Valentines day is a load of crap tho to be honest. Why do you need one particular day of the year to be told that you love someone. If you are being forced to be nice and please someone on one particular day, then whats the point? Rip off day where shops, florists and hallmark make a sh!tload of money. Better off doing it sporadically on different times of the year, makes it more
Title: Re: Classic Threads from other Boards...
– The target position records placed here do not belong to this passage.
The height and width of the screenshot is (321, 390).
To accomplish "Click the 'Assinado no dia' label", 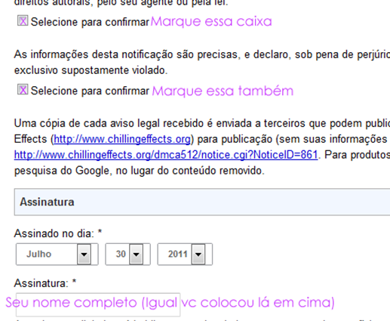I will 58,233.
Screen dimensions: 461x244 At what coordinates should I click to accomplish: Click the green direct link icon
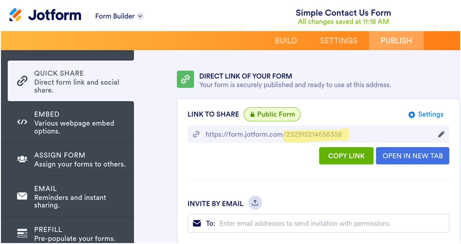(x=186, y=80)
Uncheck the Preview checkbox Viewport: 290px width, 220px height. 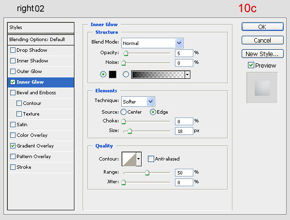coord(251,65)
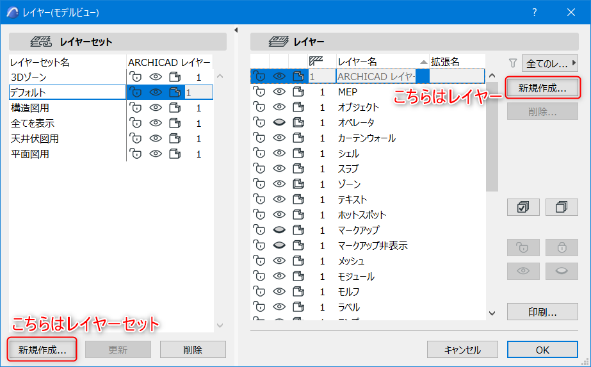Click the lock icon of MEP layer

(x=259, y=92)
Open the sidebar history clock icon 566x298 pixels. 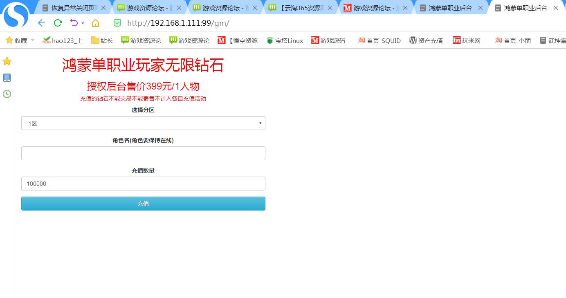[7, 94]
Post by: The Real Laoislad on October 05, 2008, 08:49:24 PM
I posted this before but here it is again for anyone who didn't see it..
This is a thread about a user of a Liverpool Fc forum that i am a member of.His name is Drummerphil and is dying.
It is amazing to read as he describes nearly day by day what he is going though and also his eternal love for Liverpool FC,It follows his progress and then suddenly you notice no more posts from him and then the confirmation from another poster that he has in fact passed away
If you have an hour it is worth reading through all the posts


http://www.liverpoolfc-newkit.co.uk/cgi-bin/forums/ikonboard.cgi?s=86bb2eac560570758869d355964237ef;act=ST;f=1;t=18072
Title: Re: Classic Threads from other Boards...
Post by: el_cuervo_fc on October 05, 2008, 09:43:34 PM
That's a tragic story.  I was nice that he got to get married before he passed away. 
Title: Re: Classic Threads from other Boards...
Post by: Rav67 on October 06, 2008, 12:27:22 AM
That limousin cattle thread is hilarious, them Munster culchie types have a great way wi words!